Pertussis is an endemic bacterium: one that’s around all the time and periodically causes waves of illness not connected to any particular seasonal cycle.
Last year, Oregon — and much of the country — reported a rise in cases of pertussis.
Oregon has had 1,475 confirmed cases so far this year, the most reported by the state since 1950, according to OHA.
“It’s not just a rise. We have broken records that were last set in the 1950s,” said Howard Chiou, M.D., Ph.D., medical director for communicable diseases and immunizations at OHA’s Public Health Division, in a video produced by OHA.
But the story behind that apparent surge is not a simple one of a disease gaining a foothold as vaccine hesitancy undercuts parents’ willingness to get their kids the shot.
Instead, children’s vaccination rates have mostly held steady, and a bunch of factors likely explain the surge in cases reported in Oregon and nationwide, according to Chiou and epidemiologists from the U.S. Centers for Disease Control and Prevention.
The story starts with the shots themselves.
The original pertussis vaccines from the 1950s produced long-lasting immunity against infection, but carried a risk of serious side effects.
In the 1980s, the United States shifted to using shots that had less of the pertussis bacteria in them, known as acellular vaccines.
Following that shift, epidemiologists started to see a resurgence, often in school-aged children who had been vaccinated years earlier.
Their conclusion: immunity from the acellular vaccines doesn’t last as long.
“The new vaccine is much, much safer. It works just as well. But the duration of protection you get is much shorter,” Chiou said.
And then there’s the effect of the COVID-19 pandemic.

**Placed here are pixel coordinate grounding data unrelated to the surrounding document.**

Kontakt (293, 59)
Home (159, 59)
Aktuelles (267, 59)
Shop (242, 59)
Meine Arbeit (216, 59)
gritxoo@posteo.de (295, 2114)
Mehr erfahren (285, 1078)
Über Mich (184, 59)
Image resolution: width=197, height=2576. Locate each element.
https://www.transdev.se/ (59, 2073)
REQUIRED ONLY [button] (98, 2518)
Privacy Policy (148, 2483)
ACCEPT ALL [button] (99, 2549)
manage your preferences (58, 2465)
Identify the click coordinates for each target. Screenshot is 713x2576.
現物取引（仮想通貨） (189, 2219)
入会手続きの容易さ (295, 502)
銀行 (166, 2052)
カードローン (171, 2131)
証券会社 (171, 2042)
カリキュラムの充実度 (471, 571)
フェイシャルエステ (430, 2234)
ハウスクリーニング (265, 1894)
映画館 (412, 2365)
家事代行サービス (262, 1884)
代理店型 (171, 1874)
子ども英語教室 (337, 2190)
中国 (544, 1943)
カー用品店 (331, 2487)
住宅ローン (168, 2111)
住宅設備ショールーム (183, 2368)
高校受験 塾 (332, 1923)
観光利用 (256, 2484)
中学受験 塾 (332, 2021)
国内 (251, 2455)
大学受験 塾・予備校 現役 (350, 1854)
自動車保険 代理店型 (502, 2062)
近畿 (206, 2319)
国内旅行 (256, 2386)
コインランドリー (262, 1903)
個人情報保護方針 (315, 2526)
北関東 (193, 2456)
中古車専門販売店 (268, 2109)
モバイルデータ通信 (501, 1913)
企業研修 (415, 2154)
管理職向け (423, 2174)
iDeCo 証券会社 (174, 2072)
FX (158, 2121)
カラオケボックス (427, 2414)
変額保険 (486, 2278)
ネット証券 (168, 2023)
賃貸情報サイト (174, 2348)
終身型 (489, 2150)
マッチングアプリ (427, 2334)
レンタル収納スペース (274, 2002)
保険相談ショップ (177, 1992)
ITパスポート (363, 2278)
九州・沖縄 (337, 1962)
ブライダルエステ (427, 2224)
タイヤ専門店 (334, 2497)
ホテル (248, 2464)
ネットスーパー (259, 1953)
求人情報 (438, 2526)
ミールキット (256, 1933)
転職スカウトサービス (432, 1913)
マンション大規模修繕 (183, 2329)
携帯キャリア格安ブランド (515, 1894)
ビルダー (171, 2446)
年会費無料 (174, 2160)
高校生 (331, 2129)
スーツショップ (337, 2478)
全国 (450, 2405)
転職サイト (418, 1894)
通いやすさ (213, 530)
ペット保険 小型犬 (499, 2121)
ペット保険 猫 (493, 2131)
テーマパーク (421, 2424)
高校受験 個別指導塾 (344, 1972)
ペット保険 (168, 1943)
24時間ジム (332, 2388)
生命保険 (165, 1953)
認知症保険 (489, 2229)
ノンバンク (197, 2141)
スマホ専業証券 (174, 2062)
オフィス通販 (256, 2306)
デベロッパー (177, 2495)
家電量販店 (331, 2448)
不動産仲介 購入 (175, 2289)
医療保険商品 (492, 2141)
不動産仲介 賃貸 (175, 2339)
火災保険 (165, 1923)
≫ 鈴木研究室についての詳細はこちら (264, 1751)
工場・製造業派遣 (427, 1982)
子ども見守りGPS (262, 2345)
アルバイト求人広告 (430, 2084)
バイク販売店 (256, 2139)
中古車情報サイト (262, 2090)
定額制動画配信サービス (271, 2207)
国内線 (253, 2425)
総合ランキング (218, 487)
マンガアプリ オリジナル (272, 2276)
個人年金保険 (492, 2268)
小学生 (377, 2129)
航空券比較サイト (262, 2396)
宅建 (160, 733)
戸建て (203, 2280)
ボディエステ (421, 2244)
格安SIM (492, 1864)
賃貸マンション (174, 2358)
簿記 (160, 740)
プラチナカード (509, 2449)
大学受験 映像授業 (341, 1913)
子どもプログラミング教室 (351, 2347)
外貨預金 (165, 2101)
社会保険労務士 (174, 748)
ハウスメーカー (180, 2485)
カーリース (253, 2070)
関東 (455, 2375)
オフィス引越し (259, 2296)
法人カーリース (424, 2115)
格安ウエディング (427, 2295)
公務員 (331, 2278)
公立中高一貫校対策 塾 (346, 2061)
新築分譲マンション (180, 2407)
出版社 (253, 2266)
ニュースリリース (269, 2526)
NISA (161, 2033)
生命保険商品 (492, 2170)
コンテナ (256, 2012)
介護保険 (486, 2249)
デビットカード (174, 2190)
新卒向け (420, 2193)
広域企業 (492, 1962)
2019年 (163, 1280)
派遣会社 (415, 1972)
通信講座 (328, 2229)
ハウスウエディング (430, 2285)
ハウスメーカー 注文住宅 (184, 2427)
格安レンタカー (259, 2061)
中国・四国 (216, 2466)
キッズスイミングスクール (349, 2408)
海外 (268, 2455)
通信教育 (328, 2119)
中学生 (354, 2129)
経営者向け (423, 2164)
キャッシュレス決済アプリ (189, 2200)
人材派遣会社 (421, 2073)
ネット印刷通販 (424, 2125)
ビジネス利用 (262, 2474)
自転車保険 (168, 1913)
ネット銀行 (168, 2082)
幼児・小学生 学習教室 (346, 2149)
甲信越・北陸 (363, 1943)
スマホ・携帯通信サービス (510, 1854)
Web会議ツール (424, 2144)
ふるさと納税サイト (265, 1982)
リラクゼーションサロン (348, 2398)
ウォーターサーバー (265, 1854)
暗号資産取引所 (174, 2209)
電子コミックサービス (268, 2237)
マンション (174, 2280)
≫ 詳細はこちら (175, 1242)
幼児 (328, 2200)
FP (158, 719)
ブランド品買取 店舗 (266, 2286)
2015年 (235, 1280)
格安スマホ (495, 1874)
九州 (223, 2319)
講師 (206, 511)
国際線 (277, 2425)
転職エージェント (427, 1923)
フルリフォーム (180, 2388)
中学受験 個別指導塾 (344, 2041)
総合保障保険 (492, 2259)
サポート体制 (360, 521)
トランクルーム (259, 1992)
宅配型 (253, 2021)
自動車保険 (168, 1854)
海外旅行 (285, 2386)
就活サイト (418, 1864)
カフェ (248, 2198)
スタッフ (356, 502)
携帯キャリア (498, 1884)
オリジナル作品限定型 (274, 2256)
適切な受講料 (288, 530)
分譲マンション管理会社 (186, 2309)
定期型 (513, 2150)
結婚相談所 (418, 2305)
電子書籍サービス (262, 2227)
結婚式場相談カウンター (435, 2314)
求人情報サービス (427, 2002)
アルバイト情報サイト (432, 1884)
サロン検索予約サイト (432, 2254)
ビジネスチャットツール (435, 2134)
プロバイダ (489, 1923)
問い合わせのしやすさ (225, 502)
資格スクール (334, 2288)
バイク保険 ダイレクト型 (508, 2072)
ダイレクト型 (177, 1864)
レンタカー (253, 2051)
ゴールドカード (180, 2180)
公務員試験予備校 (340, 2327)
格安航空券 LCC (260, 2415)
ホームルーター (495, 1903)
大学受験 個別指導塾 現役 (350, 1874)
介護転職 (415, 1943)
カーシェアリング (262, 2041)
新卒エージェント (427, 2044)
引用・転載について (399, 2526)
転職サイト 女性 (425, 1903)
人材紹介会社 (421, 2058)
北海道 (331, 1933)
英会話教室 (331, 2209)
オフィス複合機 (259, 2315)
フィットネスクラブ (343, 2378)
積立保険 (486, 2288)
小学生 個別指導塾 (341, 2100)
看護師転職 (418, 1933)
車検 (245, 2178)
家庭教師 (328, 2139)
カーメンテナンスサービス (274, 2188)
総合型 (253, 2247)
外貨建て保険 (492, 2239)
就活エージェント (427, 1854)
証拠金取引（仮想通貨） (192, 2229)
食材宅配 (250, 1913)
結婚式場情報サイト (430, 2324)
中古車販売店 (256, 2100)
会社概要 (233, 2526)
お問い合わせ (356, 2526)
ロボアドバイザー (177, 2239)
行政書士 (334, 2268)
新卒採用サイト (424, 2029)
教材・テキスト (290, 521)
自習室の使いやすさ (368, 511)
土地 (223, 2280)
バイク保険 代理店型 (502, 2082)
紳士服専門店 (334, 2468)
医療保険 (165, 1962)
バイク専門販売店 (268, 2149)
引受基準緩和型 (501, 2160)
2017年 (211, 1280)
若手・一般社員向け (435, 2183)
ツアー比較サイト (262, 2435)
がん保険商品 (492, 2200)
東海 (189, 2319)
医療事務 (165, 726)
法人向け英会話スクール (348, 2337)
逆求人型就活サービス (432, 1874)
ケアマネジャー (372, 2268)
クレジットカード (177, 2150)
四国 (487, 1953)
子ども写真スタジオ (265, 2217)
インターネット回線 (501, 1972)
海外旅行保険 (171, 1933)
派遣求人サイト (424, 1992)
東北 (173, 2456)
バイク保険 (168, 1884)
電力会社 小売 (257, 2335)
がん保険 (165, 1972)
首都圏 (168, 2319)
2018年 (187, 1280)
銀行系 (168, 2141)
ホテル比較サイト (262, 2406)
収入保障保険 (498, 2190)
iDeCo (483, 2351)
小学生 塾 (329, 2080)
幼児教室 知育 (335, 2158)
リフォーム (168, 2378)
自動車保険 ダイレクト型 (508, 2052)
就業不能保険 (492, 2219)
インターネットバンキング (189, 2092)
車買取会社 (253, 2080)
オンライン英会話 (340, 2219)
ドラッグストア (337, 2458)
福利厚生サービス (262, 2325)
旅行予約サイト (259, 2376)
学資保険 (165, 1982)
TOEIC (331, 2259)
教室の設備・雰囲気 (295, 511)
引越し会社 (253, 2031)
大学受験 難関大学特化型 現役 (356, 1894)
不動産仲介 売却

With masking and social distancing measures in place, reported pertussis cases in Oregon dropped to just a handful for several years.
That likely led to less passive immunity from recent infections in the population and contributed to the current rise in cases.
There’s also the likelihood that states are identifying cases that wouldn’t have been counted in past years.
In 2020, the CDC changed the way it defines and counts pertussis cases, a change its scientists estimated could explain a 10-25% increase in case counts.
And finally, in Oregon, vaccination rates for some key groups — like pregnant women — have fallen, according to Chiou.
The percentage of Oregon kindergarteners up to date on their pertussis boosters has also fallen below the national average.
“All these factors combine to explain this big surge we’re seeing,” Chiou said.
The CDC recommends that pregnant women receive a dose of T-Dap, a combination vaccine that protects against pertussis, tetanus and diphtheria, during every pregnancy, between weeks 27 and 36.
It’s a strategy to protect infants from birth to 2 months old, before they’re able to receive the shot themselves. Other caregivers, like fathers and grandparents, can also receive a booster dose to help protect a new baby.
Oregon has reported 87 cases of pertussis and 22 hospitalizations this year in children younger than 12 months, and one infant has died.